◆ What you should do: Print each entry word for word.

[Collected data]
= = = = = = =

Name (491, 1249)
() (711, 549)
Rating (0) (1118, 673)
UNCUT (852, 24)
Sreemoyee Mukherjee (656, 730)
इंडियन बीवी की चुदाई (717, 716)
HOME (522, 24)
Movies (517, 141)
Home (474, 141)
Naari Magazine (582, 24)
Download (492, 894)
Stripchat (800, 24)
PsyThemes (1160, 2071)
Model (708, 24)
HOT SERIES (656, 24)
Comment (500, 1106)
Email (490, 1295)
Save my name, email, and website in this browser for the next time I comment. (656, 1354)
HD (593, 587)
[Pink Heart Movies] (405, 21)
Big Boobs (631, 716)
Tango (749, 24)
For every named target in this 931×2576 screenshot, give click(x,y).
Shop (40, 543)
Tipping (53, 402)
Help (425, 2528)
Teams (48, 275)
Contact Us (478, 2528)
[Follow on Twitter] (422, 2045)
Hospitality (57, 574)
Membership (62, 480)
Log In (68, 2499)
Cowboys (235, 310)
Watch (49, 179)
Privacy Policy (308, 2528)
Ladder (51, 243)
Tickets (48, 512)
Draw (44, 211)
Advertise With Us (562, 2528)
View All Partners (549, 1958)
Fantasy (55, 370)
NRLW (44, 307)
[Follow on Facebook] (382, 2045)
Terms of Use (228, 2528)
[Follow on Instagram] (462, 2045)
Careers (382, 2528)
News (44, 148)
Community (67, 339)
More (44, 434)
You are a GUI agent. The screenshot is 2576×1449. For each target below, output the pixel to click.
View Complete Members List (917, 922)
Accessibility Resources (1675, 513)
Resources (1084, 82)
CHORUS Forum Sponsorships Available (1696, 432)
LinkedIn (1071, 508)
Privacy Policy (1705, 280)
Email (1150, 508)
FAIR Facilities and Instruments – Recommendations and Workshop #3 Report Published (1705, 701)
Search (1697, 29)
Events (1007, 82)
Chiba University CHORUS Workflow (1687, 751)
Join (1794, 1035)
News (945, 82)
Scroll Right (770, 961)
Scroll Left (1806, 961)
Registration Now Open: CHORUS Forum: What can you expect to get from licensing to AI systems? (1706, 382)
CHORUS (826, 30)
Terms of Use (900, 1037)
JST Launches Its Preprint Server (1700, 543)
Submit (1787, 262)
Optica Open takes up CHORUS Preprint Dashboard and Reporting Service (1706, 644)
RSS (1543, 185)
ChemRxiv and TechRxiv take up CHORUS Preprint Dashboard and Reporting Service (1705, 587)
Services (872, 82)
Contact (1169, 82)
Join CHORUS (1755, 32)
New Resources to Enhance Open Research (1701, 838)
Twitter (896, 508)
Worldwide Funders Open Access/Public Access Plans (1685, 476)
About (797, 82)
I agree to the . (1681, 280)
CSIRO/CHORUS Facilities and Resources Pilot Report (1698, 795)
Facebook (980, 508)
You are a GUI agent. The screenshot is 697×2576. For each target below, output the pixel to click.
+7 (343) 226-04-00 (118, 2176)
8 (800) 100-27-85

= = = = = = =

◆ Exercise result:
Name (491, 1249)
() (711, 549)
Rating (0) (1118, 673)
UNCUT (852, 24)
Sreemoyee Mukherjee (656, 730)
इंडियन बीवी की चुदाई (717, 716)
HOME (522, 24)
Movies (517, 141)
Home (474, 141)
Naari Magazine (582, 24)
Download (492, 894)
Stripchat (800, 24)
PsyThemes (1160, 2071)
Model (708, 24)
HOT SERIES (656, 24)
Comment (500, 1106)
Email (490, 1295)
Save my name, email, and website in this browser for the next time I comment. (656, 1354)
HD (593, 587)
[Pink Heart Movies] (405, 21)
Big Boobs (631, 716)
Tango (749, 24)
For every named target in this 931×2576 screenshot, give click(x,y).
Shop (40, 543)
Tipping (53, 402)
Help (425, 2528)
Teams (48, 275)
Contact Us (478, 2528)
[Follow on Twitter] (422, 2045)
Hospitality (57, 574)
Membership (62, 480)
Log In (68, 2499)
Cowboys (235, 310)
Watch (49, 179)
Privacy Policy (308, 2528)
Ladder (51, 243)
Tickets (48, 512)
Draw (44, 211)
Advertise With Us (562, 2528)
View All Partners (549, 1958)
Fantasy (55, 370)
NRLW (44, 307)
[Follow on Facebook] (382, 2045)
Terms of Use (228, 2528)
[Follow on Instagram] (462, 2045)
Careers (382, 2528)
News (44, 148)
Community (67, 339)
More (44, 434)
You are a GUI agent. The screenshot is 2576×1449. For each target below, output the pixel to click.
View Complete Members List (917, 922)
Accessibility Resources (1675, 513)
Resources (1084, 82)
CHORUS Forum Sponsorships Available (1696, 432)
LinkedIn (1071, 508)
Privacy Policy (1705, 280)
Email (1150, 508)
FAIR Facilities and Instruments – Recommendations and Workshop #3 Report Published (1705, 701)
Search (1697, 29)
Events (1007, 82)
Chiba University CHORUS Workflow (1687, 751)
Join (1794, 1035)
News (945, 82)
Scroll Right (770, 961)
Scroll Left (1806, 961)
Registration Now Open: CHORUS Forum: What can you expect to get from licensing to AI systems? (1706, 382)
CHORUS (826, 30)
Terms of Use (900, 1037)
JST Launches Its Preprint Server (1700, 543)
Submit (1787, 262)
Optica Open takes up CHORUS Preprint Dashboard and Reporting Service (1706, 644)
RSS (1543, 185)
ChemRxiv and TechRxiv take up CHORUS Preprint Dashboard and Reporting Service (1705, 587)
Services (872, 82)
Contact (1169, 82)
Join CHORUS (1755, 32)
New Resources to Enhance Open Research (1701, 838)
Twitter (896, 508)
Worldwide Funders Open Access/Public Access Plans (1685, 476)
About (797, 82)
I agree to the . (1681, 280)
CSIRO/CHORUS Facilities and Resources Pilot Report (1698, 795)
Facebook (980, 508)
You are a GUI agent. The screenshot is 697×2576. For each target below, output the pixel to click.
+7 (343) 226-04-00 (118, 2176)
8 (800) 100-27-85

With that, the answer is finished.